Cognitive models of social anxiety have proposed that increased self-focused attention is a core feature in the development and maintenance of this disorder [54]. A heightened level of self-focused attention has been shown to correlate with the activity of the MPFC and PCC in participants who are highly socially anxious [55]. During reflected self-appraisal, the increased modulation from the left IPL and PCC to MPFC may indicate a heightened focus on how the self is perceived to be represented by others in those with SAD. Interestingly, in SAD participants the connectivity from the PCC to MPFC during reflected self-appraisal also appears more similar to the modulation present during direct self-appraisal. This supports the idea that for SAD participants reflected self-appraisal is more dependent on their constructed narrative self, in contrast to how this process functions in healthy participants [31]. Notably, CBT has been shown to reduce self-focused negative thoughts and beliefs [13], with decreased frequency of negatively biased thinking being associated with reduced social anxiety [56]. Thus, the activity and connectivity of DMN regions may provide insight into which participants will respond optimally to psychotherapy. Previous research has demonstrated that anterior components of the DMN, including the ACC and MPFC, are associated with treatment response for those with anxiety disorders. Pretreatment activity of the ACC, both at rest [57] and during an implicit regulation task [58], has been associated with improved outcomes to CBT. Work by Yuan et al. [59] has additionally shown that baseline connectivity between the dorsal MPFC and amygdala are both predictive of response to CBT and is normalized following treatment. As such, examining whether DMN effective connectivity is predictive of treatment response to CBT as has been demonstrated in major depressive disorder [60], and whether successful treatment normalizes this altered connectivity, may be of interest for future research.

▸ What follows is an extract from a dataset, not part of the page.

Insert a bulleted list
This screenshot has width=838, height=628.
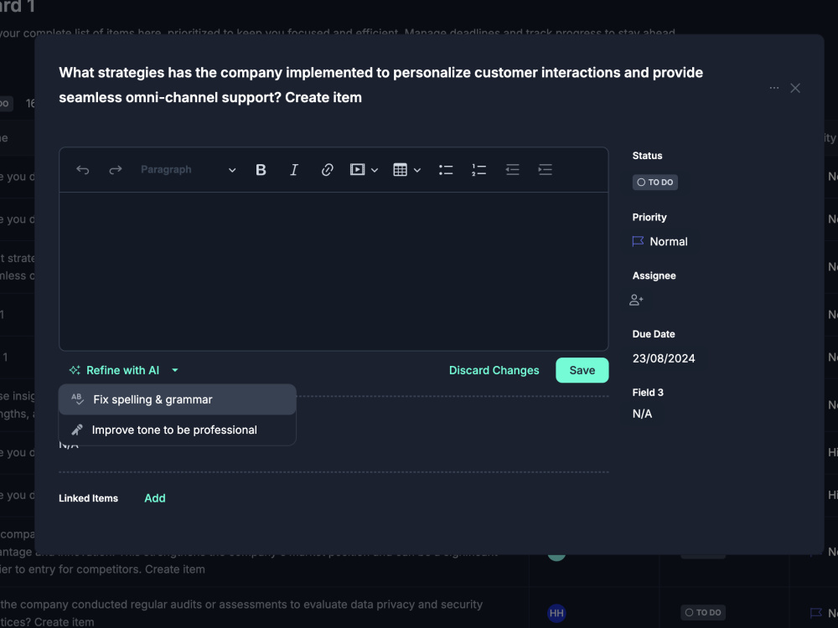[x=446, y=170]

This study provides insight into SAD associated alterations to the directional interactions of the DMN, however, there are several limitations which should be considered. The block design of the task and the selection of trait adjectives distributed around the median rating for ‘likeableness’ meant that we were unable to disentangle if the observed effects may have been different for positive and negatively valence adjectives. While recent work has illustrated no significant differences in DMN activity between positive and negative direct self-referential processing [61], there may be differences present during reflected self-referential processing. While the intrinsic connectivity generated during this task has been compared to findings from resting-state studies, these forms of connectivity are not directly comparable. This highlights that future studies should directly investigate resting state effective connectivity in SAD participants to examine whether these effects are observed in “true” resting states. The SAD sample used in this study was also relatively small, which makes replication in a larger sample of adolescents and young adults with SAD critical.

Conclusions

Our study has provided a novel brain model of DMN dysfunction present in SAD participants during self-referential processing. We observed SAD associated reductions in the intrinsic connectivity to the MPFC as well as greater modulation to the MPFC specifically during reflected self-referential processing. These observations highlight anxiety associated alterations to connectivity which occur during reflected self-appraisal. We also demonstrated that the effect size of these alterations in the intrinsic connectivity were associated with trait anxiety symptoms. Further investigations into how psychological treatments which specifically target this appraisal process, such as CBT, alters this dysfunction may provide key insight into the neurobiology of SAD.